Même le jeûne de quelques jours est déconseillé. "Il peut être intéressant lorsque le corps est malade, pour laisser le temps à l'organisme de se soigner. En dehors de ce cas, je ne recommande pas le jeûne. Cette perte de poids ne sera pas stable. Il faut écouter sa faim pour une bonne santé mentale et du corps", conclut Nina Cohen Koubi.
Les bonbons au morosil
C'est le produit du moment : le bonbon au morosil. Sur TikTok, de nombreuses influenceuses font la promesse forcément alléchante de ces friandises "brûle graisse", à base d'extrait d'orange sanguine et de vinaigre de cidre, qui permettraient de perdre du poids sans changer d'habitudes alimentaires ni pratiquer d'activité physique. Magique. Avec des pots de 60 bonbons vendus entre 36 et 50 euros, et 3 à 6 bonbons consommés chaque jour, ces produits ont de quoi faire saliver les Tiktokeuses qui commandent des flacons par dizaines pour les revendre à l'unité à leurs abonnées, avec une belle marge au passage. "Le fat-business [business du gras], ce sont plusieurs milliards d'euros dans le monde. De l'argent qui se fait sur le dos des personnes, surtout des femmes, qui sont en insécurité sur leur poids", déplore Katell Magoarou Guerin.

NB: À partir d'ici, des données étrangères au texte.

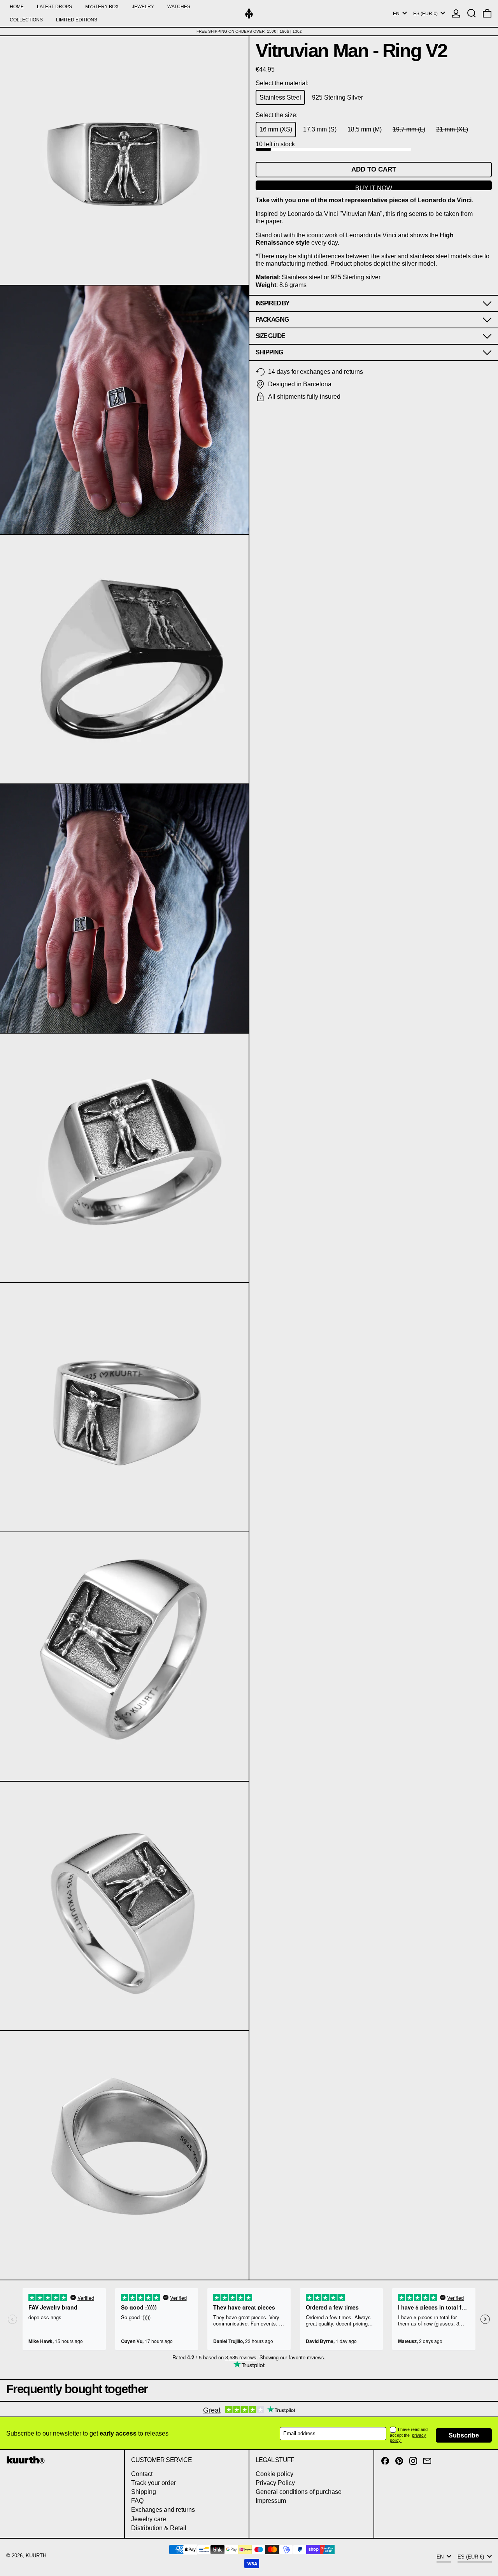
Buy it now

Pourtant, malgré les exemples de transformation physique mis en avant sur TikTok, dans des photos et vidéos "avant-après" dont la véracité est impossible à vérifier, l'efficacité prêtée au morosil reste à démontrer. Une étude publiée en 2022 (en anglais) admet qu'il peut "apporter une contribution de façon significative", mais seulement "comme une stratégie complémentaire à un programme de gestion du poids" qui inclut l'exercice physique et une alimentation saine. Mais lorsque les adeptes et les fabricants assurent qu'il permet de faire "fondre la graisse abdominale", Corinne Godenir répond sans détours : "C'est absurde, on ne peut pas choisir là où on perd du gras."
"Un bonbon ? On se demande quel est le public visé...", souffle Katell Magoarou Guerin. Il suffit de s'intéresser aux profils qui relaient le hashtag #morosil : des adolescentes, des jeunes femmes mais aussi des jeunes mères pressées de perdre les kilos pris pendant leur récente grossesse. Nina Cohen Koubi s'en inquiète : "En post-partum, on ne doit pas perdre du poids trop rapidement, le corps a déjà été mis à rude épreuve. On doit le laisser reprendre ses marques !"
De manière générale, les professionnelles de santé interrogées s'accordent sur le fait que la première question que devraient se poser les personnes qui cherchent à perdre du poids n'est pas "comment ?" mais "pourquoi ?". "Il faut prendre conscience de ce qu'on veut pour soi-même, pas au travers du regard d'autrui", explique Nina Cohen Koubi. "Cette survalorisation de la minceur crée une peur du rejet si on n'a pas un corps normé, c'est-à-dire mince. Alors qu'on peut avoir un poids d'équilibre naturellement en surpoids", conclut Katell Magoarou Guerin.